Blog: Will G-7 demand higher yen?
Dave Leggett | 6 February 2007
Toyota’s latest financial results are pretty impressive. Every time Toyota issues its results, there’s a big sense of déjà vu. Yet more record profits, expanded sales and market share across the world. But there is one very minor sting in the tail this time – the results could actually be just a tad too good. The markets are apparently concerned that the strong results make it more likely that the Group of Seven (G-7) nations will press for interest rate rises in Japan to move the yen higher.
A G-7 summit is planned for this Friday and Saturday, in Essen, Germany. One or two under fire politicians might be almost begging for something positive to return home with. And some Japanese politicians and business leaders have already showed themselves to be sensitive to rising profits in the automotive business that contrast so graphically with Detroit’s ongoing struggles.
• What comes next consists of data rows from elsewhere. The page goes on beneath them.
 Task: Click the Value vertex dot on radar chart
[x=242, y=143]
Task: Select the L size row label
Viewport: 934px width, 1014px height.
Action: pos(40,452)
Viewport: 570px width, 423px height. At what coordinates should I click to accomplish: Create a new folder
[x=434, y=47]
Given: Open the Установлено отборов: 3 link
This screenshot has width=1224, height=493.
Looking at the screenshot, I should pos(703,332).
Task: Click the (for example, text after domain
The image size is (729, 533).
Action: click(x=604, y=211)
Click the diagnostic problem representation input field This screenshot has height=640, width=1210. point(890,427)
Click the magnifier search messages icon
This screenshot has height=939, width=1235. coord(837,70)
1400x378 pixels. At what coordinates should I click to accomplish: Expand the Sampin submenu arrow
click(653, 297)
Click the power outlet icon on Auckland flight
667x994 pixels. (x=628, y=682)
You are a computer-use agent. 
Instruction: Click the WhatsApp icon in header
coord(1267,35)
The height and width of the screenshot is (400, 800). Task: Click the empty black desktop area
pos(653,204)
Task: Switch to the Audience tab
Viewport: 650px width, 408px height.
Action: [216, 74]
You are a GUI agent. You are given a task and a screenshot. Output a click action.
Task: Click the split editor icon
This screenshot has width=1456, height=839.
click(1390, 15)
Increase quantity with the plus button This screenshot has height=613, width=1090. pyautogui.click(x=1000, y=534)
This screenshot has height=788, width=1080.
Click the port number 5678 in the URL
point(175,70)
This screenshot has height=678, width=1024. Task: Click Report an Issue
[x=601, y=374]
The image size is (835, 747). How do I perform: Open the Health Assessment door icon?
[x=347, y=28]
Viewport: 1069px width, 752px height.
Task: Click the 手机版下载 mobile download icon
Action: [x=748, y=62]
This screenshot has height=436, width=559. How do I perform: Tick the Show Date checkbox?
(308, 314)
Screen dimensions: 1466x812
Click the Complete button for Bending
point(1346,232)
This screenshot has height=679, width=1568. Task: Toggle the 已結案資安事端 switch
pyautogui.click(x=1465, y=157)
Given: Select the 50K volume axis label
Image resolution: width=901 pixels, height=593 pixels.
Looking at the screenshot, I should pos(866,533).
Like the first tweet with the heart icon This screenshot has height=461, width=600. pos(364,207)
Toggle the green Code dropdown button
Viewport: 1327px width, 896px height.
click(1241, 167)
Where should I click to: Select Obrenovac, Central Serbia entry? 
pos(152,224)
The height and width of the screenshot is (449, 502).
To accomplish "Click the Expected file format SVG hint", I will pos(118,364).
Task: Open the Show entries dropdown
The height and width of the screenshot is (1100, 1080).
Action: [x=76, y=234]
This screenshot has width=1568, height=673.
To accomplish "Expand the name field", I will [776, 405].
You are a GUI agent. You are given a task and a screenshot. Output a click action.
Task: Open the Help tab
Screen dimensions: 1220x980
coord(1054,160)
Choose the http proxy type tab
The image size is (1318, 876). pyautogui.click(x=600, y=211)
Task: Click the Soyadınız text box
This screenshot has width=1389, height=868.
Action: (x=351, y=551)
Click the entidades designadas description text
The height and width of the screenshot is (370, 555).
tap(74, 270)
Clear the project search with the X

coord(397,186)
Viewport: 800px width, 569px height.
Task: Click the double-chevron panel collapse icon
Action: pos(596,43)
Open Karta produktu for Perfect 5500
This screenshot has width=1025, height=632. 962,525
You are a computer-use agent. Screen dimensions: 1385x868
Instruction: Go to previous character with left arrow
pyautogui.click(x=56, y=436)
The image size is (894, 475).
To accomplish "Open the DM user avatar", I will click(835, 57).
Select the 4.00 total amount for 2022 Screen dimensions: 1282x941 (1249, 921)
But how much would Toyota suffer on its bottom line? Toyota’s international spread of operations acts as something of a hedge against a higher yen. Plus there’s also the fact that Toyota seems near invincible at the moment; you'd put money on it being able to adapt pretty well to whatever is thrown at it. If Toyota took a cold shower, you’d expect it to come out tougher. Anyone remember the Plaza Accord in the 1980s which sent the yen dramatically higher? Japanese companies responded by further squeezing cost and investing more abroad.